## Create Bible Pickles from EEBO-TCP Bibles . . . 

 . . . but not from all of them because, even though the Bibles are all from the same place, and they're all TEI, they don't mark up verses in the same way.  Or, in some cases, at all.
 
So, this notebook really only processes A10675 (Geneva) and A97378 (KJV).  The other Bibles I wanted to use (Coverdale, the Bishop's Bible, the Great Bible) aren't marked up in a way which makes them useful for verse-by-verse matching.

In [1]:
from lxml import etree
from matching_functions import *

SHINGLE_LENGTH = 3

### Any oddities in the XML?

At one point, I wasn't finding any quotations of the Psalms in EEBO-TCP.  Which was laughable.

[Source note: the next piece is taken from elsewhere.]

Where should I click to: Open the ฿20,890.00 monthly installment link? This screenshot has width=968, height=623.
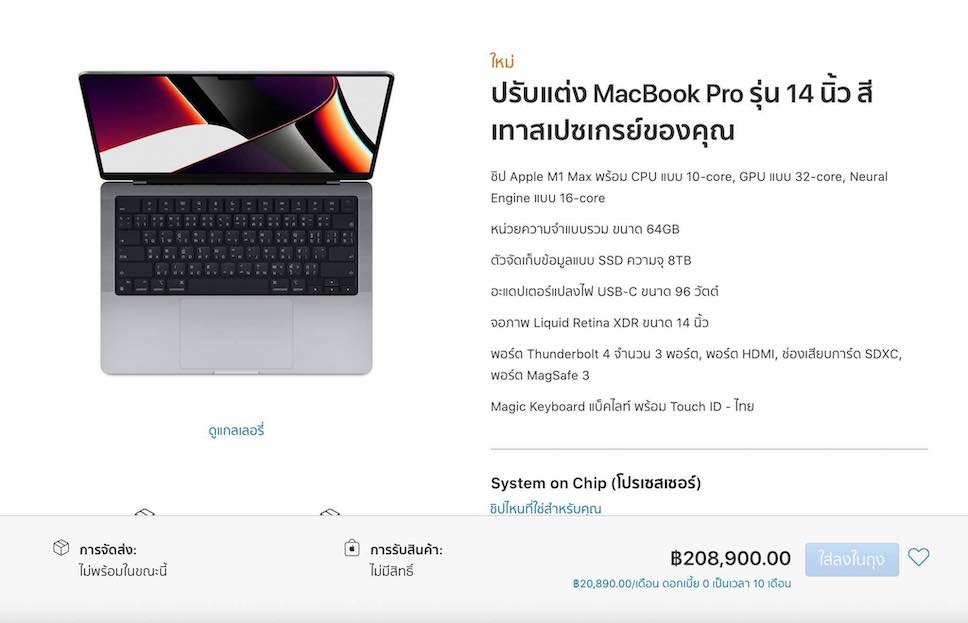point(682,583)
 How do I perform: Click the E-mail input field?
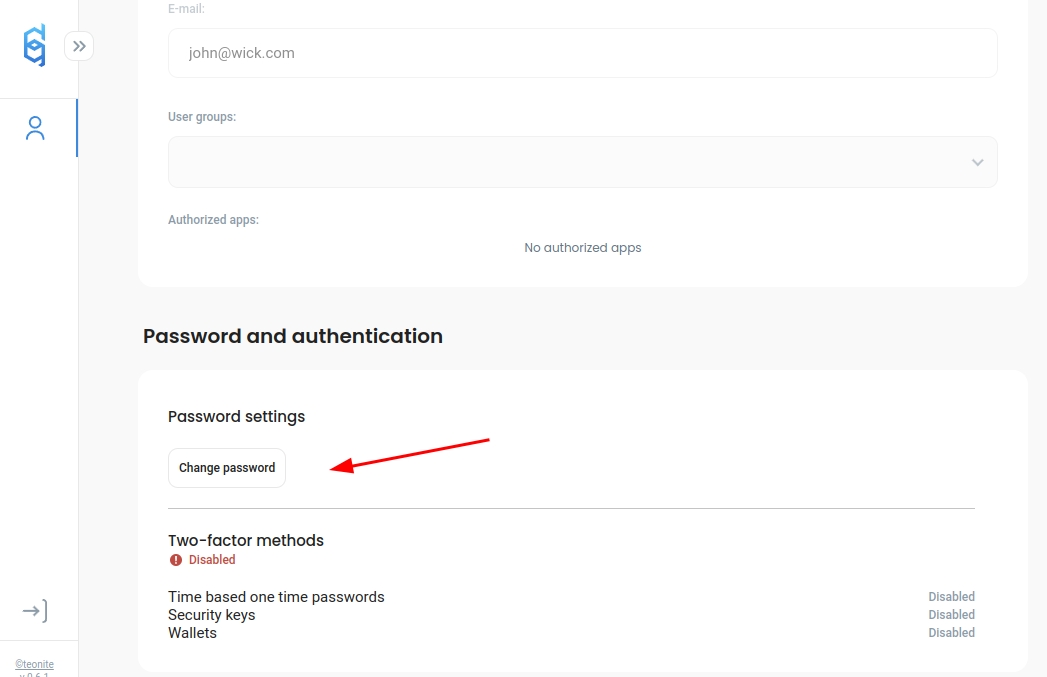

It turns out that Psalms does not have chapters (i.e., it doesn't have &lt;div type="chapter"&gt;); instead, it has Psalms (&lt;div type="Psalm"&gt;).  At least in the two files I'm processing.

Here, I'm just checking what type values are attached to div's.

In [2]:
from collections import defaultdict, Counter

div_types = defaultdict(int)

def count_div_types(TCP_ID):

    tree = etree.parse('xml_bible/' + TCP_ID + '.xml')

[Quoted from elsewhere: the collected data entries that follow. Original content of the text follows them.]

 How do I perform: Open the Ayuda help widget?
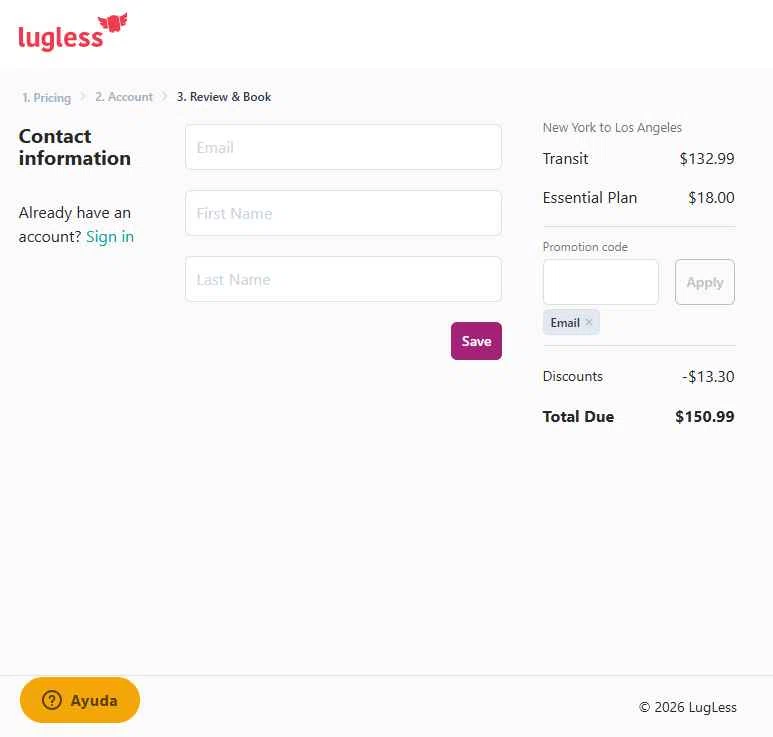point(80,700)
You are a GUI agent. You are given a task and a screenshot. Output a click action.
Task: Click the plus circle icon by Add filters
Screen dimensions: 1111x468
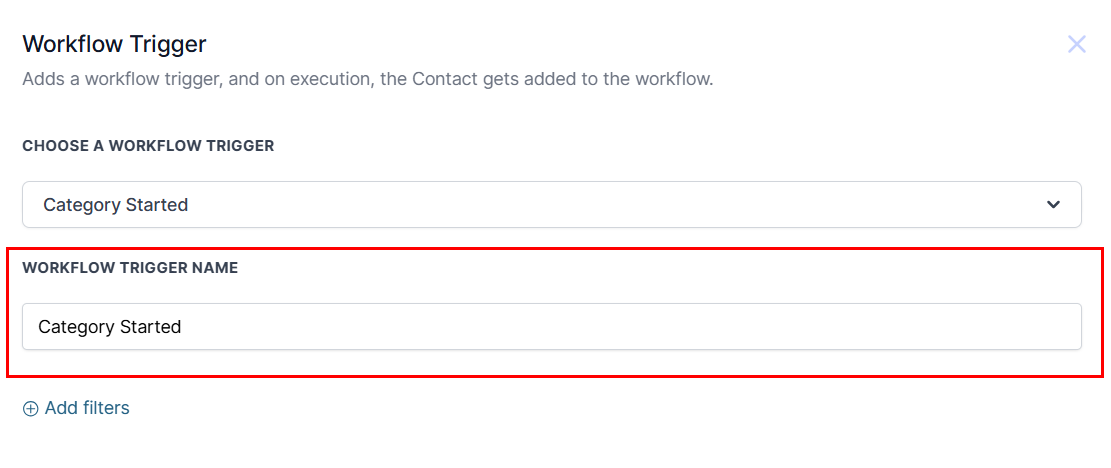click(x=30, y=409)
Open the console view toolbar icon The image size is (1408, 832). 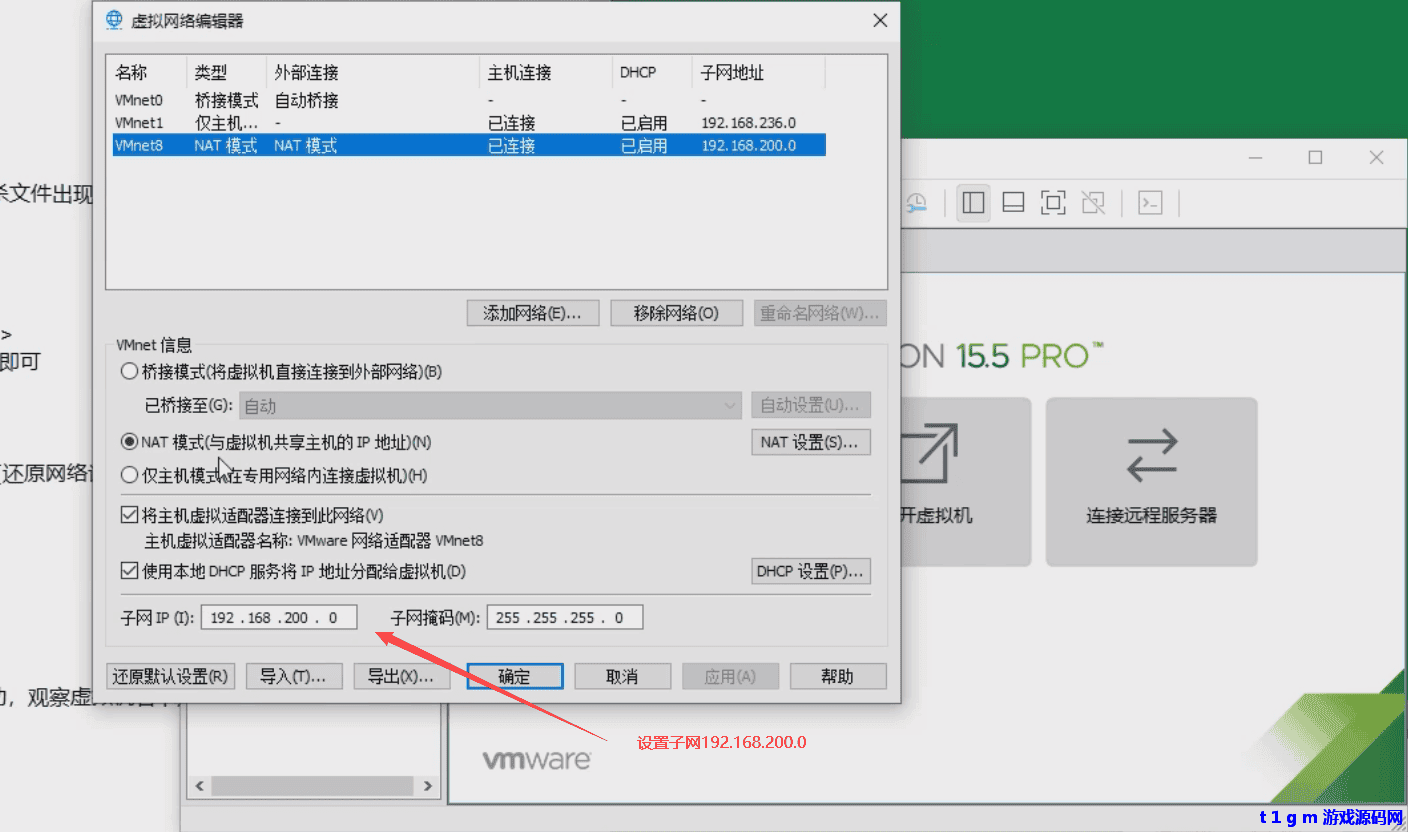tap(1151, 203)
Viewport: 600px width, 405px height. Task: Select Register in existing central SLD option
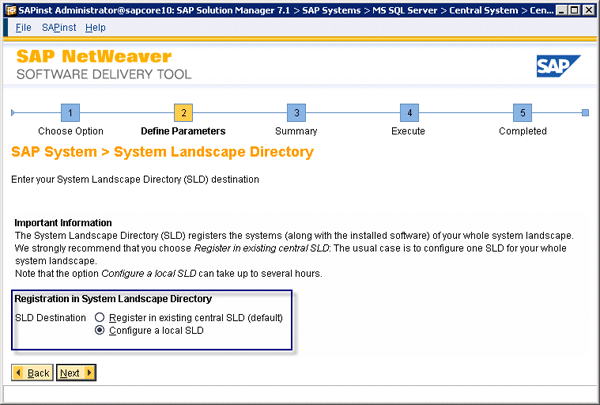click(x=100, y=317)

    for div in tree.xpath('//tei:div', 
                           namespaces={'tei': 'http://www.tei-c.org/ns/1.0'}):

        if div.get('type') != None:
             div_types[div.get('type')] += 1
    
for TCP_ID in ['A10675', 'A97378',]:
    count_div_types(TCP_ID)
    
for w in Counter(div_types).most_common():
    print(w[0], w[1])

chapter 2406
Psalm 300
book 155
section 22
part 22
title_page 3
division 3
chronology 2
table 2
endnotes 2
prologue 2
addendum_to_the_book_of_Daniel 2
table_of_contents 1
letter 1
to_the_reader 1
Song_of_the_n3_children 1
Bel_and_the_dragon 1
map 1
description 1
key 1
engraved_title_page 1
dedication 1
summary_of_contents 1
Old_Testament 1
Apocrypha 1
addenda_to_the_book_of_Esther 1
New_Testament 1


### A function to process EEBO-TCP Bibles . . . 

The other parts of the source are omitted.